Still need to do some shopping for Christmas.  Jerry…still need to shop for Jerry….

Other than that we have been doing good. We are totally stuck on The Big Bang Theory right now.  We watch re-run after re-run just laughing like it was on for the first time.

It’s that time of year….

It’s been years since I’ve enjoyed the holidays. Kind of sad actually. All the hoopla just makes me…I don’t know…meh.

I really miss Mom and Dad. They were the glue that held what I thought was a pretty close family together. I’ve come to learn that was all a farce.

Tomorrow is Thanksgiving. I have tons of things to be thankful for. Jerry being top of the list. He keeps me happy. I’m spoiled rotten, I’ll admit it. He dotes on me and I let him 🙂

I am excited about our tradition of going to see a movie on Black Friday. I’m not much of a shopper. In fact the thought of “What to get someone” makes me anxious. Maybe I’ll just give everyone pajamas. Everyone needs pajamas, right? Back to the movies…this year we are going to see The Muppets. I can’t wait! I love The Muppets and I’m ready for their madcap fun.
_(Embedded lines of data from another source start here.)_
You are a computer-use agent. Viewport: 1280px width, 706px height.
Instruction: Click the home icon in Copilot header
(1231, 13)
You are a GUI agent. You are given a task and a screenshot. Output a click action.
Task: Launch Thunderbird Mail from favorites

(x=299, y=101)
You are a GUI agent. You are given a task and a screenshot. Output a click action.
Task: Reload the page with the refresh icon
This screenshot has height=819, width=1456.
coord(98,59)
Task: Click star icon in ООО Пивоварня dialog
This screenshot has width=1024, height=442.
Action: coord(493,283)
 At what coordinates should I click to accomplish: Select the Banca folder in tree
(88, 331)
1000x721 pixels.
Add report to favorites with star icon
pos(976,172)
So from now until the New Year, I’ll be feigning some of my jolliness. I am mostly a happy person but this time of year makes me reflective of past holidays that seems simpler.
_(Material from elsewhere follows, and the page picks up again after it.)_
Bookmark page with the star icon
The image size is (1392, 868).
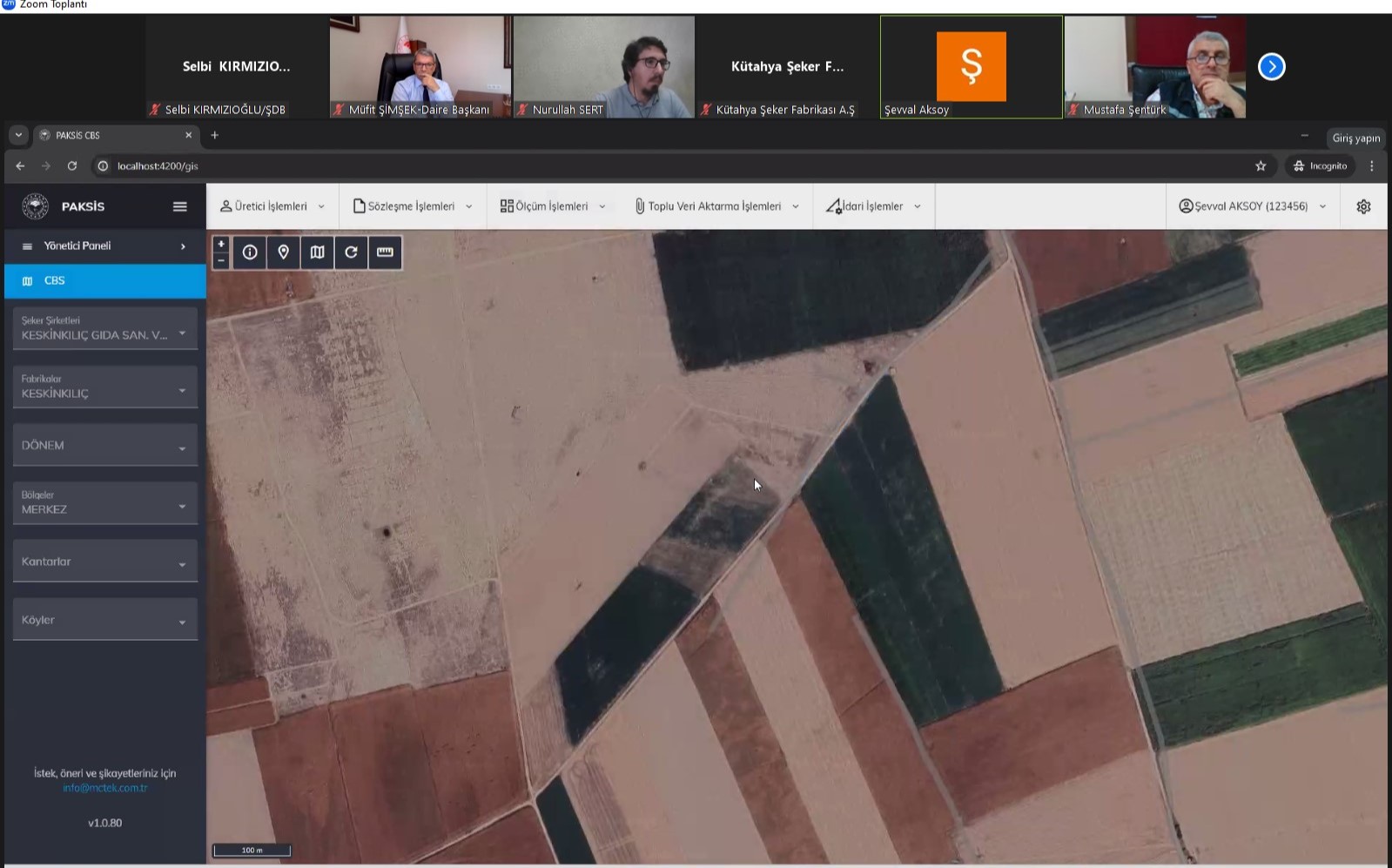pos(1261,166)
2010, you won’t be forgotten…

Wow, where has the year gone!  It’s been…well…some year….

One year ago today, we were burying Jerry’s mom.  Then in April, my mom and finally in August, my dad.  I miss them. I spent six weeks over the summer in Michigan which ended up being blessing and allowed me to spend some good quality time with Dad. (Even if it was hard to be so far from Jerry)  My family is…well…Mom and Dad were definitely the glue that bound us all.    

A high point is that I did get to finally see Washington D.C.  A place that both Jerry and I had been wanting to visit.  A terrible storm caused his company to move their conference from Nashville, which I was looking forward to visiting, to D.C.  Although a knee injury caused me to be a little non-mobile (yes, that’s my word choice) we got to see some of the highlights of the city.  We hope to go back and spend a few days exploring it more.
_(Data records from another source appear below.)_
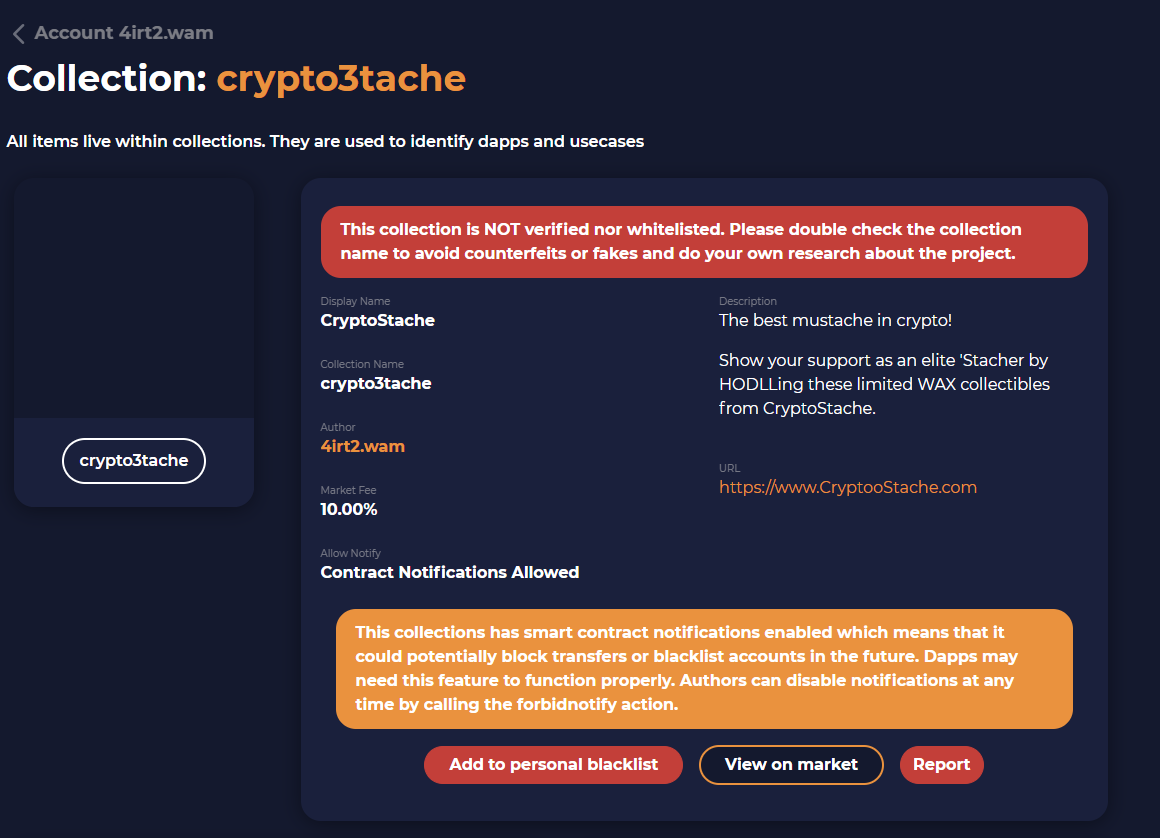Click the 'Show your support' description paragraph
Viewport: 1160px width, 838px height.
tap(884, 384)
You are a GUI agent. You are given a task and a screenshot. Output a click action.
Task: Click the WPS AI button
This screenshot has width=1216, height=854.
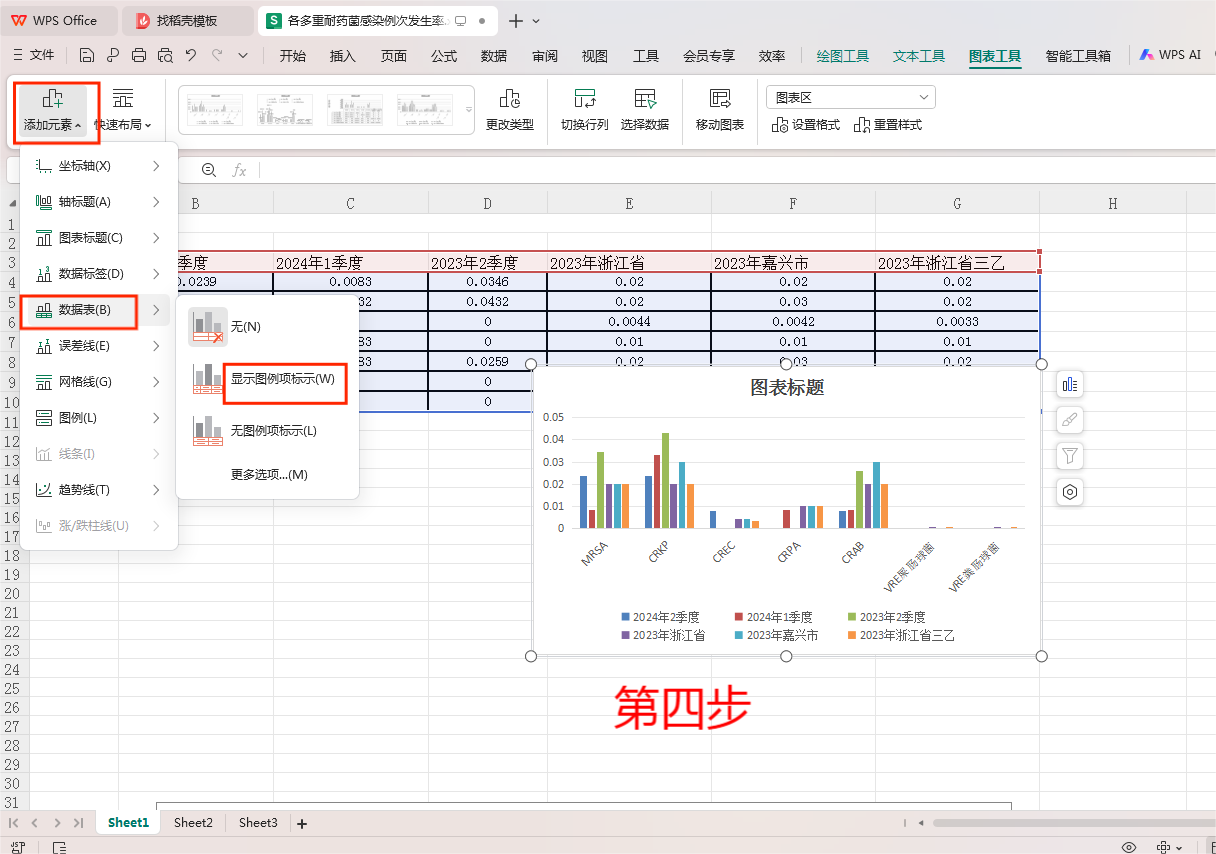click(x=1170, y=55)
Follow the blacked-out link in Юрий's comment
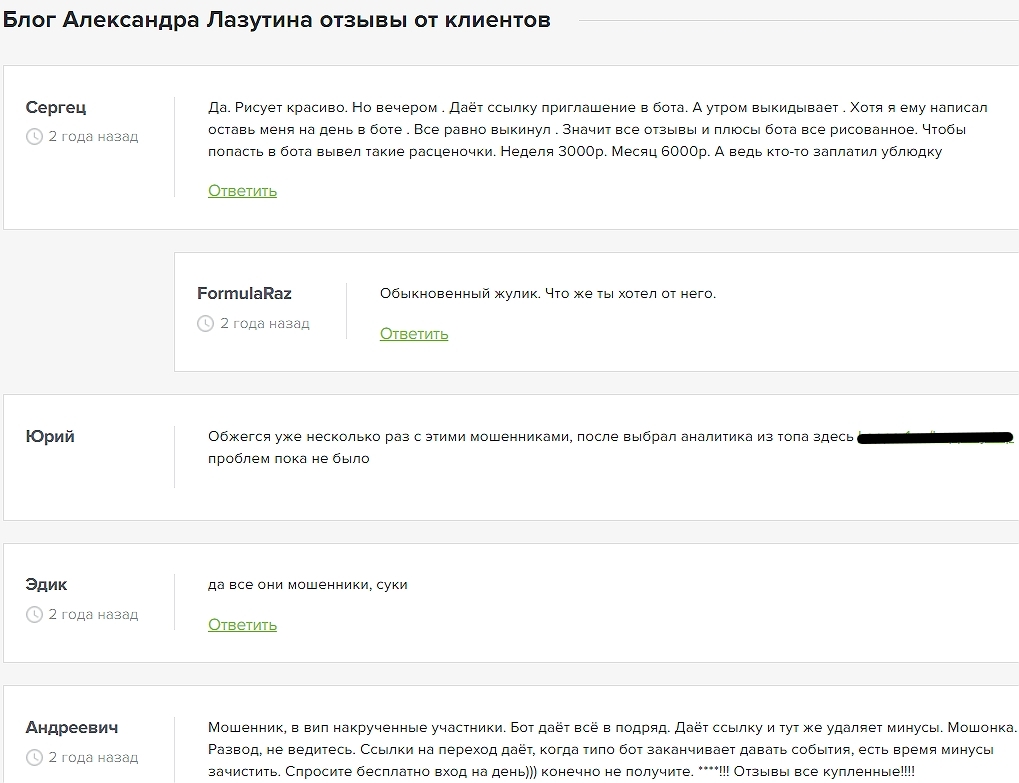1019x783 pixels. click(x=935, y=437)
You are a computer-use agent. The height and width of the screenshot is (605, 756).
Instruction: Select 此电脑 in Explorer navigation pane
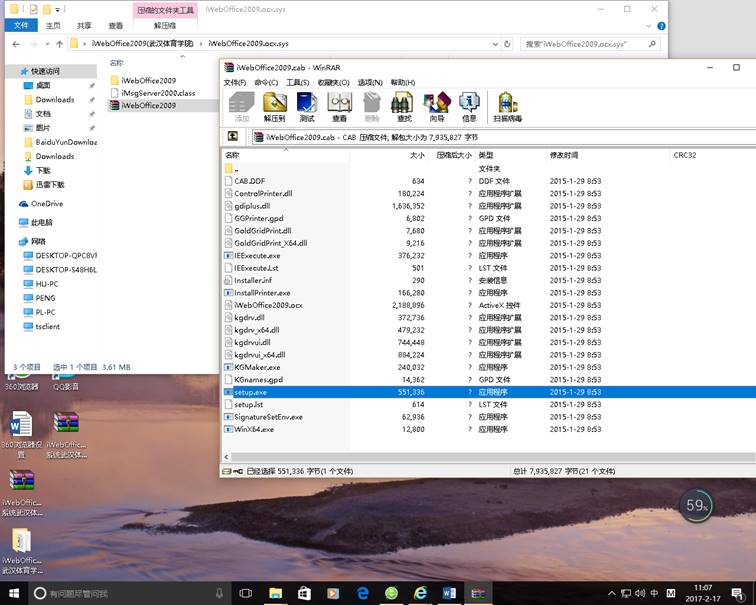pos(42,222)
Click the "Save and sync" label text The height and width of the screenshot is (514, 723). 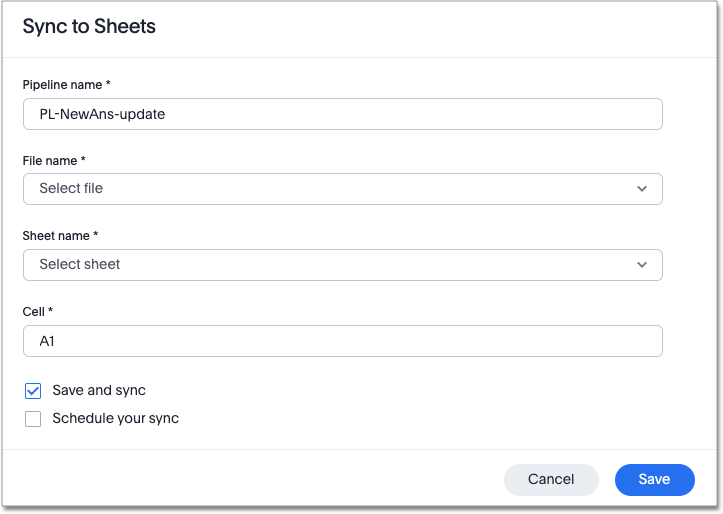click(x=99, y=391)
I’m not sad to see the year go.  I am sad to have lost so much in the past 365 days.  Marking time, in all it’s silliness does remind me that no matter what happens, the sun still comes up in the east and sets in the west.  It’s the little constants that make life amazing and wonderful.  It doesn’t stop.  Life continues.  Babies are born.  That whole circle of life thingy is one crazy ride that I’m happy I sort of understand 🙂

So bring on 2011!  I look forward to what you  have to bring.